Is the pace of change in health care going too fast, or too slow? Is it productive?
“If we’re honest with ourselves, we aren’t as good as we can be,” says Gary Kaplan. “I’m very proud of American medicine, I’m a product of it, but I think we can be better.” He points to quality, safety, workplace morale, cost, and other dimensions to improve.
“Frankly, we’re not changing fast enough,” he adds. “It doesn’t always feel that way at any given moment, and solving any given problem on any day of the week, but we need much more urgency. We need to say we’ve got to fix these problems, and we’ve got to do them in ways that leave the health care healthy enough to move forward.”
“It’s immature whether we think it’s too fast or not, because it’s happening,” says Marc Harrison. “Ask all the folks who used to work at Blockbuster how they like change. You better get with it.”
Harrison asks how many people in the room used Amazon in the last 2 weeks, and nearly everyone raises their hands. Half of those hands remain when he asks about using Amazon a year ago.

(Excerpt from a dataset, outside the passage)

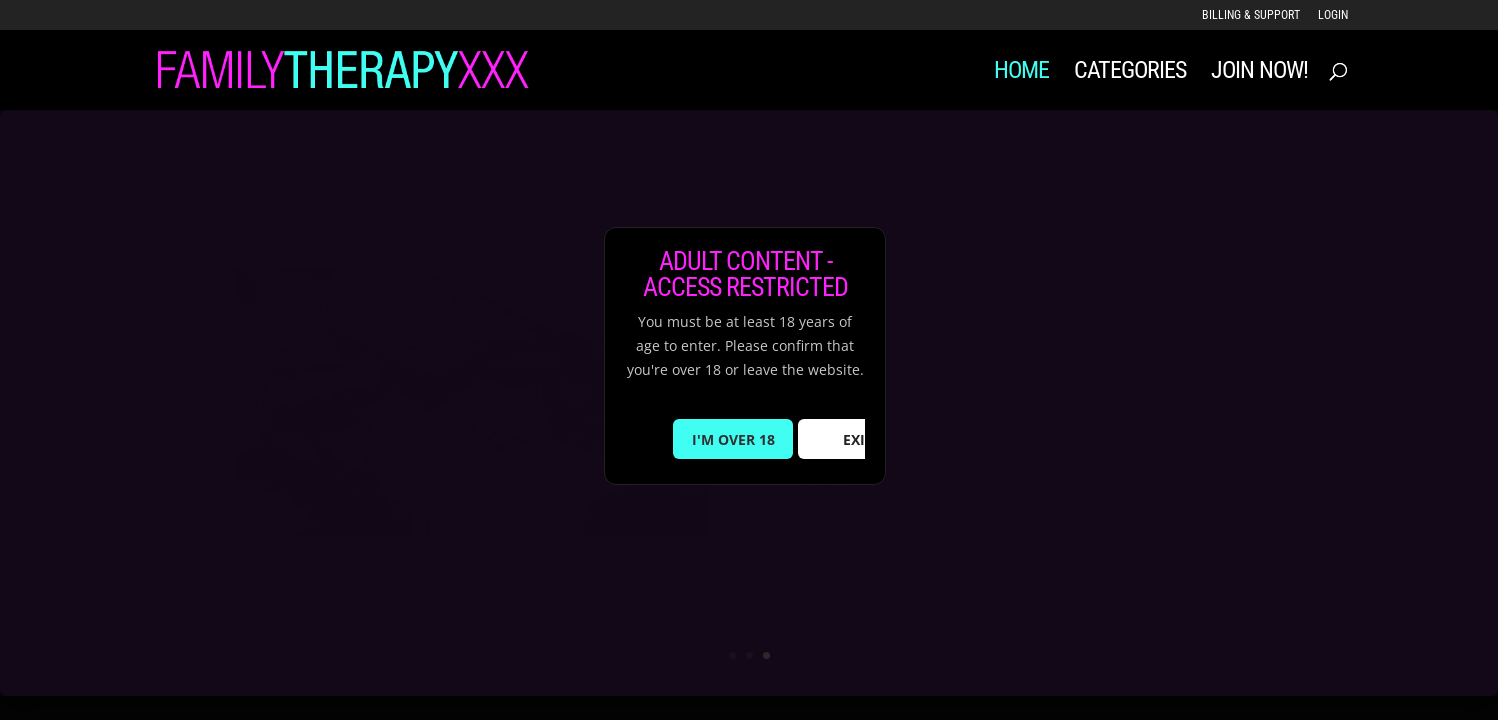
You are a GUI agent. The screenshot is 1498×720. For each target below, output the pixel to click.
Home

What about 5 years ago? Only a few hands stay in the air.
“It’s here, and by the way, the ‘good old days’ were terrible,” says Harrison, noting that he did in-house calls every third night for 20 years.
Kaplan agrees. When some of his colleagues complain about change, he asks, “What’s so good about the status quo? Or about the old ways?”
“They inevitably are stuck, because it wasn’t so good then.”
From the NEJM Catalyst event Physicians Leading | Leading Physicians at Intermountain Healthcare, July 12, 2017.